Education is what economists would call an inelastic good, and the tax burden will be passed on to the consumers (students). The Brain Tax, therefore, would hit working class parents hardest and reinforce inequality. This tax says, only rich kids should have the option of going to a school of their choice.
This Brain Tax on tuition paid for private education should terrify the entire country. Private education also includes the ‘bottom house’ extra lessons run by many public school teachers. If the government decides to regularize this sector and bring it into the formal economy, the Brain Tax would fall on almost every student in Guyana, because almost every one of them at some point takes lessons to supplement their formal schooling.
Economists also regard education as a public good, that is a good that benefits society as well as the consumer.
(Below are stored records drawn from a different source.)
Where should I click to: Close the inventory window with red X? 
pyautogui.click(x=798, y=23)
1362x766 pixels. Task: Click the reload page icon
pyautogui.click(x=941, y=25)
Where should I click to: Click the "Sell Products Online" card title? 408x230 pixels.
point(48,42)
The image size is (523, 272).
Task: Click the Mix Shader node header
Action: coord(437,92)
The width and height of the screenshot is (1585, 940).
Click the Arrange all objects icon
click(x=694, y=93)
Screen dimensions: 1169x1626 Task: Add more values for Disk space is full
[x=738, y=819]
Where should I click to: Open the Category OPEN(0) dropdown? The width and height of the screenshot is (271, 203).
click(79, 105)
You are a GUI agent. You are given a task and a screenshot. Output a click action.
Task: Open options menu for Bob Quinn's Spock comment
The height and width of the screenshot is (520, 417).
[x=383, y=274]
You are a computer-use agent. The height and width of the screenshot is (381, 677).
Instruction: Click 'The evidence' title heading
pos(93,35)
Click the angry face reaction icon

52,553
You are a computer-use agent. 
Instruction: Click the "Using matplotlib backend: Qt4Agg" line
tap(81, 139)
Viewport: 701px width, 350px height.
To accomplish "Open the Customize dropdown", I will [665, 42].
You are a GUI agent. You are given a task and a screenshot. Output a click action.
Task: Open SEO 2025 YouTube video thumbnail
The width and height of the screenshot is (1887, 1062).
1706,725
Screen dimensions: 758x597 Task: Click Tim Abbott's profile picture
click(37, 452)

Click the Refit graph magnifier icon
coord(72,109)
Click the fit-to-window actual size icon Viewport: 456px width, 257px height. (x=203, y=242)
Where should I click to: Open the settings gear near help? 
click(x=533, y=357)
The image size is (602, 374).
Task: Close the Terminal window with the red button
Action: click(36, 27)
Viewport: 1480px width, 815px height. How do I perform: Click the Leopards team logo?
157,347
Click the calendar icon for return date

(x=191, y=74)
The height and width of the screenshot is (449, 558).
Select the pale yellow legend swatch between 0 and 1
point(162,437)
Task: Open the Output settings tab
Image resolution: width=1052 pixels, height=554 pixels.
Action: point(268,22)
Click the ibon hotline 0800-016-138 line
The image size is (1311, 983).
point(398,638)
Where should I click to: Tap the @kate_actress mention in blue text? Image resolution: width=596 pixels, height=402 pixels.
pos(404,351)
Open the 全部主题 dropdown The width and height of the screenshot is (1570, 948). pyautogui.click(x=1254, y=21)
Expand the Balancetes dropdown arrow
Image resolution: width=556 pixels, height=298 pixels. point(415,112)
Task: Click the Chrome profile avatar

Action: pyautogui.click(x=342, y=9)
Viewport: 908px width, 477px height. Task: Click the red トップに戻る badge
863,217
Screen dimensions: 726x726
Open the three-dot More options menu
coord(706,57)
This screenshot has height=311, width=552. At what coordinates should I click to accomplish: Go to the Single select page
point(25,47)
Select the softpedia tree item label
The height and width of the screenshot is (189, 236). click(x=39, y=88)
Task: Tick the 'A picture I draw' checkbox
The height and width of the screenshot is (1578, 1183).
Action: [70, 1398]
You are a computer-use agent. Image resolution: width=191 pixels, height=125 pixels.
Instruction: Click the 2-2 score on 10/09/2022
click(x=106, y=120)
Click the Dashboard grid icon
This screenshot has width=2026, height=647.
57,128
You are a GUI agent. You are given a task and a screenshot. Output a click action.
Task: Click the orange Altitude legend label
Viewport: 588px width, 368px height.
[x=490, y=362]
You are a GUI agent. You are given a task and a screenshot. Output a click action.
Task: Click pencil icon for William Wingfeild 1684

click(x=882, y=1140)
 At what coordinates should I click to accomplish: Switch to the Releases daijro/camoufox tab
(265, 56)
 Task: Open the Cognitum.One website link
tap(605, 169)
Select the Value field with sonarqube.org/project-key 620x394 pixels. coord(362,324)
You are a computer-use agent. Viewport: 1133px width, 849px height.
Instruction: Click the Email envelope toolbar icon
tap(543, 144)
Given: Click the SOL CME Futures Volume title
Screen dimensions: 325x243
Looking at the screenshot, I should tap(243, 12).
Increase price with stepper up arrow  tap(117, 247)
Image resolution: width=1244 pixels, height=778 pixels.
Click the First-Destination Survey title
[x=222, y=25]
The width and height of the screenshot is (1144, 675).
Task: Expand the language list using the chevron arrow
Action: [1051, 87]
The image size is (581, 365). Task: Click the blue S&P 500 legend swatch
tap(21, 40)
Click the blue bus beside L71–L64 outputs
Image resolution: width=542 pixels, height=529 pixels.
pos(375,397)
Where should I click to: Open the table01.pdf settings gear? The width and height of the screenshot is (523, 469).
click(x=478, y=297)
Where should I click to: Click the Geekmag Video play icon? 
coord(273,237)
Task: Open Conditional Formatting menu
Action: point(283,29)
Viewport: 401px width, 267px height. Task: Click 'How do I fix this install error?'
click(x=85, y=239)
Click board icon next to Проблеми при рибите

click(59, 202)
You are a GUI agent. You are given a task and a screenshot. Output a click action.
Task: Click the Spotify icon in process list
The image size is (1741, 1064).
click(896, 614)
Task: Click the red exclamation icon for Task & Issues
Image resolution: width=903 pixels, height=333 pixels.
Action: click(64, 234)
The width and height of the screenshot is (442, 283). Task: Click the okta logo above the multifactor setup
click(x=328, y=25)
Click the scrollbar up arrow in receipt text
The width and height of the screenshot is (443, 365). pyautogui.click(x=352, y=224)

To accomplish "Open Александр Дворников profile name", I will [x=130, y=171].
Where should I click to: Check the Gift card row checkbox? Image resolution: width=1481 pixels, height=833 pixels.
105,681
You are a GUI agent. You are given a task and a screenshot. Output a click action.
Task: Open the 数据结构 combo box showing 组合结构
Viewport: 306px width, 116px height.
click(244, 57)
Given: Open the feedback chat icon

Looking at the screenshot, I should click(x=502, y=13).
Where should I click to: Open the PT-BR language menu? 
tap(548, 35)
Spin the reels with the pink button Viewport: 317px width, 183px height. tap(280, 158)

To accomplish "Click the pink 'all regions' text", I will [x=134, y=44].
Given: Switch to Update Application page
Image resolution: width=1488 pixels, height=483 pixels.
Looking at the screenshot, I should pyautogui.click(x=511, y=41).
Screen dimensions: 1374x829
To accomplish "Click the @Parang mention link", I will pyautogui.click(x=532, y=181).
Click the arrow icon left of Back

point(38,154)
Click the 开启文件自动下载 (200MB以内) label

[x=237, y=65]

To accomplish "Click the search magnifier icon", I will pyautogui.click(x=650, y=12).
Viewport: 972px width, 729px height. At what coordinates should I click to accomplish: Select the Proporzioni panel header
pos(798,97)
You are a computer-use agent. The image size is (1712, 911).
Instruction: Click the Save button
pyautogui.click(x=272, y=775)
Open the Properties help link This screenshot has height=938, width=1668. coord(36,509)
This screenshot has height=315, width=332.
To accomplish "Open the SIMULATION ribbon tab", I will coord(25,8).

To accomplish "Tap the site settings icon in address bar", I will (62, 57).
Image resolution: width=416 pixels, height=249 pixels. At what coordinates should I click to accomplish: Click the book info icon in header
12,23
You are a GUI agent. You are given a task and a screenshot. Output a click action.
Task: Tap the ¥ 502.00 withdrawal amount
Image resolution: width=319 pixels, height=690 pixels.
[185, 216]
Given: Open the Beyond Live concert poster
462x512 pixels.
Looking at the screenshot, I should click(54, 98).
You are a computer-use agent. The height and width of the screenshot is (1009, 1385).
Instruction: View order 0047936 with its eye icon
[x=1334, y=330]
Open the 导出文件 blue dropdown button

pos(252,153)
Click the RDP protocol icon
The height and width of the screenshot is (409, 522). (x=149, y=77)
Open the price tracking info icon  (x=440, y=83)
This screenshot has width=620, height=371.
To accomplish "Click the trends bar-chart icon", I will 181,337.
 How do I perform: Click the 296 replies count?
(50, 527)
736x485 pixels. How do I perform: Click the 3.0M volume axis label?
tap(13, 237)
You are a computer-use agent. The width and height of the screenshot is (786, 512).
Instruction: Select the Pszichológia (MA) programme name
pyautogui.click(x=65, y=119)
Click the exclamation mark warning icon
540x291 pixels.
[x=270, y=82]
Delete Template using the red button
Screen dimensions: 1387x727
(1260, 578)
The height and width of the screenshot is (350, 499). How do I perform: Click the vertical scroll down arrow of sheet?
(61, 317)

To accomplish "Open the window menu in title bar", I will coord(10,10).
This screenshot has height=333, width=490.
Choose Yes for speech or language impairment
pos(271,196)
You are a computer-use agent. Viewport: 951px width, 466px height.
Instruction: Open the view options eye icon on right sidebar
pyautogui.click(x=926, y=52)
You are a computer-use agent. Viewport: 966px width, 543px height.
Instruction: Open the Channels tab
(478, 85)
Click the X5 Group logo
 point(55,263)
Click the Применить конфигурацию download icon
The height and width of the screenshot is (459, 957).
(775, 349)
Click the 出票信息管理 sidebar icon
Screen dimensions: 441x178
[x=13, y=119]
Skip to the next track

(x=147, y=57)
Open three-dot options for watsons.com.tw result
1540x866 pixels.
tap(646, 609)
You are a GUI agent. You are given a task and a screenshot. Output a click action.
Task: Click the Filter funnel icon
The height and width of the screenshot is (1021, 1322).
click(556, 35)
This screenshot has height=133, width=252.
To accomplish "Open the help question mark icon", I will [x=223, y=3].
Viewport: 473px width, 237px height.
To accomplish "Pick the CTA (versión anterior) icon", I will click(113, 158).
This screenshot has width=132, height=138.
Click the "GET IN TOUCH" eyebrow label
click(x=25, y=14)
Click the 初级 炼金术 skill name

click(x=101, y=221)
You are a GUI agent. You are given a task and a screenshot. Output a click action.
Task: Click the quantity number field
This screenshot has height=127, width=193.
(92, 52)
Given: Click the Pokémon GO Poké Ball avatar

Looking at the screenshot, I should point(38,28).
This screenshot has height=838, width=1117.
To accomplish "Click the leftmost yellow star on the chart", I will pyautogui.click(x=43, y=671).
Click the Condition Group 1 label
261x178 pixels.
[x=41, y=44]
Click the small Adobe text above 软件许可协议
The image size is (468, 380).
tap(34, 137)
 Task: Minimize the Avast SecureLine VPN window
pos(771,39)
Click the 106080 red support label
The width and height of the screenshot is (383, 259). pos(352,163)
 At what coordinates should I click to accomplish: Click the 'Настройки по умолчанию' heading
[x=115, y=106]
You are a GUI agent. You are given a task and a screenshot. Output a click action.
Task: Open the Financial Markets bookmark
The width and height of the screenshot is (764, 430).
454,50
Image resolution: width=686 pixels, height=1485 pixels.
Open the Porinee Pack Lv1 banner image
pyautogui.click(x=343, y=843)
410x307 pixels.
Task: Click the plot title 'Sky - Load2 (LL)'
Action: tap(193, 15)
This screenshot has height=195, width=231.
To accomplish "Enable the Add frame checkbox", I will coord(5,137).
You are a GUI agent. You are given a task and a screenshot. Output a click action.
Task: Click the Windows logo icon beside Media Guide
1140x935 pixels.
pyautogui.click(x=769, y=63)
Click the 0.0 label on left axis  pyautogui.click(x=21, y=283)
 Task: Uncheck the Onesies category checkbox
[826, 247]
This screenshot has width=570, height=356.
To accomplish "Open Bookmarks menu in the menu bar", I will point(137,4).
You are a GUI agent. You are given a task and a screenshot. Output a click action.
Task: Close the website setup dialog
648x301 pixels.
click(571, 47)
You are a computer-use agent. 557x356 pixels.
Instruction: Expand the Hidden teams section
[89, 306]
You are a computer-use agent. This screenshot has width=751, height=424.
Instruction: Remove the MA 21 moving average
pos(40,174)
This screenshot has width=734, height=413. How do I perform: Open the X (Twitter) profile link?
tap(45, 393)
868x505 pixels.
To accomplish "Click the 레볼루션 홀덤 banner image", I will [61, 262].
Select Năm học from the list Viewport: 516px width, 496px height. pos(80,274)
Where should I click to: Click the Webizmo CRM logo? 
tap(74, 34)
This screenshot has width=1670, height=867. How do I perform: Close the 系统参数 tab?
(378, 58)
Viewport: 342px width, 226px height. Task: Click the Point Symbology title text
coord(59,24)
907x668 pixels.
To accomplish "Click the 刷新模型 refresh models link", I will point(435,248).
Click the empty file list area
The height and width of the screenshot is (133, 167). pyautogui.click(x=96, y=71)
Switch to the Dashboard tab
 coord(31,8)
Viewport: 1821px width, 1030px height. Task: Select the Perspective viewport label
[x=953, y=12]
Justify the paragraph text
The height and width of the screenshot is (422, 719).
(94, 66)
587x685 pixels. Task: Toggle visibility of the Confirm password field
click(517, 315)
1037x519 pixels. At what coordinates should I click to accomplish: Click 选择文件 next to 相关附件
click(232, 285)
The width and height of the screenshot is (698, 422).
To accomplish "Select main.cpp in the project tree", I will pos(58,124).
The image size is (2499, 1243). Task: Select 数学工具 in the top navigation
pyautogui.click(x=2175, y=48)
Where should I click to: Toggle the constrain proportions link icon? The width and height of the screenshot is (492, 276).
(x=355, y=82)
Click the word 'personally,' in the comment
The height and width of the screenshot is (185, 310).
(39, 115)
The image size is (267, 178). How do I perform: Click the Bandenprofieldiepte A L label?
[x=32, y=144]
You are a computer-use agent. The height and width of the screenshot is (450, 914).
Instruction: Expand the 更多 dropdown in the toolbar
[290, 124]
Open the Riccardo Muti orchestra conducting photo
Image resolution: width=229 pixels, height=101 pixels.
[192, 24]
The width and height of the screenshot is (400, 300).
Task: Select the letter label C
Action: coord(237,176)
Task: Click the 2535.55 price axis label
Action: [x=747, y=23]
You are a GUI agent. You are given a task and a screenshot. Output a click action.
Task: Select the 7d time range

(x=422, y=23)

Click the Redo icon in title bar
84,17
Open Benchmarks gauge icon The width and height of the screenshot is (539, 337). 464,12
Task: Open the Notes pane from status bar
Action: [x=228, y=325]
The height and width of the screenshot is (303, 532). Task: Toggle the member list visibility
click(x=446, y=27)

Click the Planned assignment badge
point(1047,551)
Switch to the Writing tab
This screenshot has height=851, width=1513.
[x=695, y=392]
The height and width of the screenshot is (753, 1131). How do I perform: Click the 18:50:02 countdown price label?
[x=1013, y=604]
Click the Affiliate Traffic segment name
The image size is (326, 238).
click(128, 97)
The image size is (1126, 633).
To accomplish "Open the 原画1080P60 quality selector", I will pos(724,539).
Among the students attending private institutions are young professionals, such as the aspiring accountants and business executives, who attend schools such as the Accountancy Training Centre and Cacique. Many of these young adults are recent high school graduates who cannot afford to go to the University of Guyana full time, and need a flexible work-study schedule. They work, scrimp, save, and pay their own way through school.
It strains reason, then, to ask why the government would tax this public good and discourage these kids from investing in valuable human capital in a country already short of it.
Even as the Brain Tax makes little sense economically, it is not clear that this tax is even constitutional. Article 27(1) of the Constitution of Guyana enshrines access to education as a right, and while a tax on the profits and incomes of for-profit schools and educators is fair game, a tax on the consumption of education is an infringement of that right. Further, as a signatory to the UN Convention on the Rights of the Child, Guyana committed itself to guaranteeing access to quality education.
Editor, this Brain Tax is not a matter of education policy. If it is, let the government make that argument and defend it by way of empirical evidence. Otherwise, the Brain Tax is just another way for a revenue-hungry self-serving government to bleed the pockets of the Guyanese people.